## REQUIRED WORK
The expected answer is the set of lines in the data below between the line holding "06 51633941 (459, 1025)" and the line holding "[button] (397, 46)", inclusive, written out exactly.

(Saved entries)
##########

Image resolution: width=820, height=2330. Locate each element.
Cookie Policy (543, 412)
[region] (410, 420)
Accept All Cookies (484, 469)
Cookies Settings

##########

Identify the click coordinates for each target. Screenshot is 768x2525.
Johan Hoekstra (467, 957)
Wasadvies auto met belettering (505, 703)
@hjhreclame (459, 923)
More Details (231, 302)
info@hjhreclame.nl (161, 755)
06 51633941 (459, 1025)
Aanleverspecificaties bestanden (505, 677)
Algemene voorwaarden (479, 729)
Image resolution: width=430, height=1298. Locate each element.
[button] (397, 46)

##########

## RESPONSE TO THIS EXERCISE
06 51633941 (459, 1025)
Aanleverspecificaties bestanden (505, 677)
Algemene voorwaarden (479, 729)
Image resolution: width=430, height=1298. Locate each element.
[button] (397, 46)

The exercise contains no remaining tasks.